Umrah is a pilgrimage to Mecca that can be undertaken any time of the year. Unlike haj, umrah is not compulsory, but highly recommended.
For Indonesia, which has more than 200 million Muslims, the ever-rising number of would-be haj pilgrims on the waiting list is a major headache, and has seen a concomitant rise in the number of faithful choosing instead to go on umrah.
The peak season of umrah is during Ramadhan, with many wishing to challenge themselves by fasting in the heat of the Saudi Arabian summer, which can reach 50 degrees Celsius .
Given the promise of the market, many travel agents combine their umrah packages with traveling to other Middle Eastern countries such as Turkey, Egypt and Palestine.
A basic umrah package of nine days costs around Rp 30 million (US$2,250), though the price varies depending on accommodation and additional destinations.
Dhanan Febrie Handita, 27, who went on umrah in 2014, said it was one of the most memorable experiences of his life.

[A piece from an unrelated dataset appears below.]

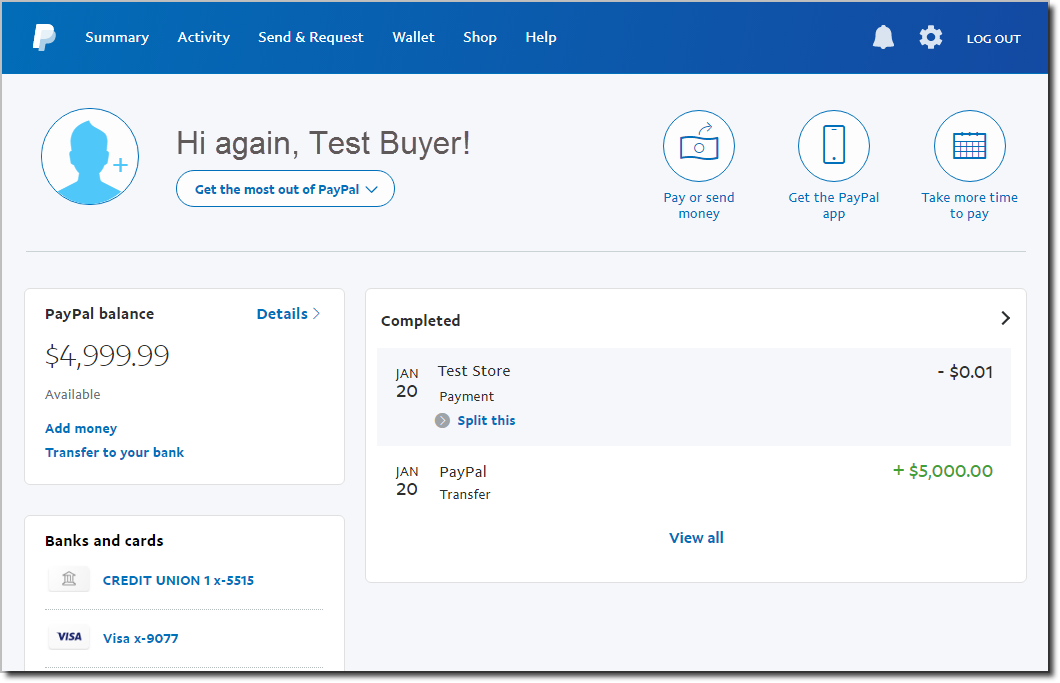1060x683 pixels.
Task: Open the Send & Request menu
Action: pos(311,37)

During the pilgrimage, Dhanan said, he experienced a miracle after arriving late to pray at the Masjidil Haram Mosque.
“I had to pray on the street like many other Mecca residents. I didn’t bring a prayer mat, but when I knelt, the ground suddenly became clean [of dirt],” he said.
Dhanan added that his little brother’s sprained leg was, moreover, healed in just two days by sprinkling it with holy water from the Zam Zam well.
Dhanan said he definitely wanted to go back to Mecca either for umrah or haj. “I advise Muslims to go when they are young – it is easier to complete all the rituals when you’re in good physical condition,” he said.
“Going on such a journey at a young age is an unforgettable spiritual experience that can guide you through life,” he said.
The number of Indonesians going on umrah has shown a steady rise. The Religious Affairs Ministry recorded that 36,324 people went on umrah between January and May this year, increasing 46 percent from 24,869 in the same period last year.
The ministry’s haj and umrah development director, Muhajirin Yanis, said around 67,000 people went on umrah last year.
Muhajirin said that as the pilgrimage had no age limit, even infants could go on umrah.
“I encourage young people who have the financial capability to go on umrah,” he said.